At Monday’s unveiling of the final sculptures celebrating the historic role African Americans played in Harrisburg, the Dauphin County Library System received the honor of being asked to continue the project’s message of understanding and cultural diversity.
In response, The Library announced the “T. Morris Chester Welcome Center” will occupy the central location of the planned expansion of the McCormick Riverfront Library. The $3.5 million project includes connecting the adjacent 5,458-square-foot residence of Sara Haldeman Haly, whose bequest in 1896 seeded the Dauphin County Library System.

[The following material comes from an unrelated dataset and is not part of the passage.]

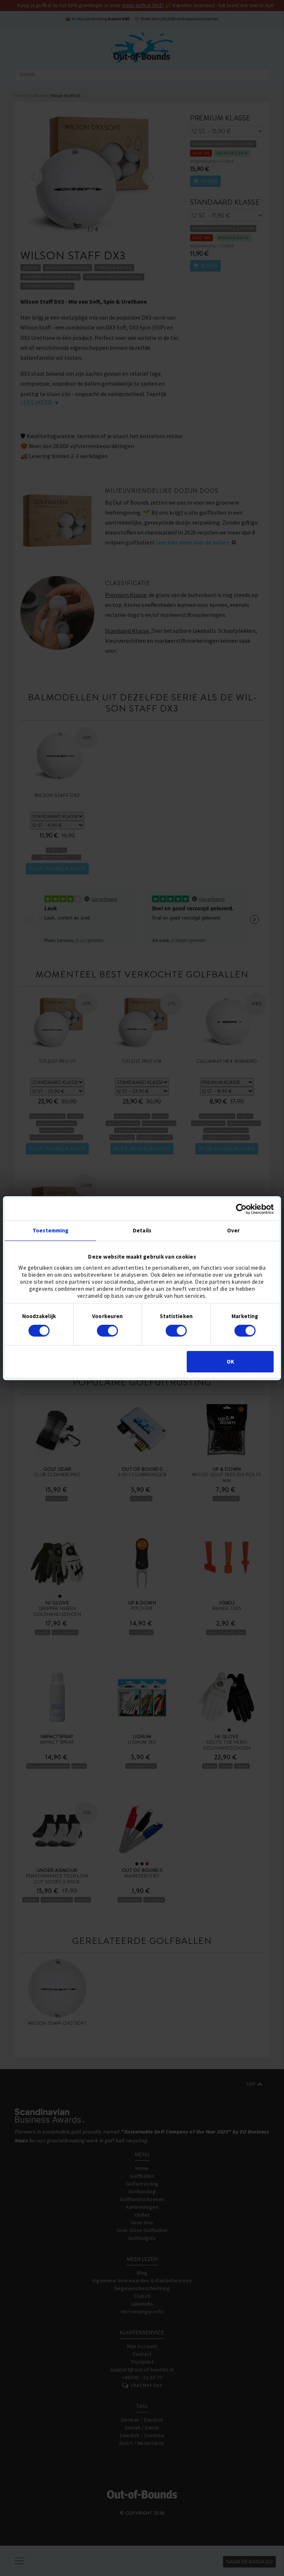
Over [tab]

“The Library’s core mission is to promote understanding and equality through education, and we are humbled that the Commonwealth Monument Project’s organizers picked us to carry the torch,” said Karen Cullings, The Library’s executive director. “Thomas Morris Chester is a shining example of those we want to recognize.”
T. Morris Chester, one of the statues unveiled today, recruited Black troops to help defend Harrisburg in 1863 when the Confederacy drew near. He was also the Civil War’s only African American war correspondent.
“We are truly touched by the trust those behind the Commonwealth Monument have placed in The Library, and we promise to live up to the responsibility,” said La-Verna Fountain, a member of The Library’s Board of Trustees. “We call ourselves ‘Your Place to Belong’ because we are committed to inclusion and acceptance.”
The Library has previously worked with the Commonwealth Monument organizers on programs highlighting Harrisburg’s Old Eighth Ward, where the Capitol complex now stands. More recently, The Library’s locations have set up “Knowledge Promotes Understanding” displays at all locations featuring books and information about social and racial justice.
“At Riverfront and our other seven locations, as well as online, we provide resources and programs for children and adults and assist those of all ages with access to the digital world,” Cullings said. “Above all, we want to make sure that all we do reflects the backgrounds and cultures of those in our community.”
Cullings said the collaboration announcement was further strengthened by the recent news that the McCormick expansion project received a substantial Keystone Recreation Park and Conservation Fund grant through the state’s Office of Commonwealth Libraries and Department of Education.
“This critical funding gives us the means of delivering on our promise to carry the monument’s mission forward,” Cullings said. “Downtown Harrisburg is changing in many positive ways at the same time that 44 percent of its children are in households below the poverty level. The demand for our services has never been greater or more diverse.”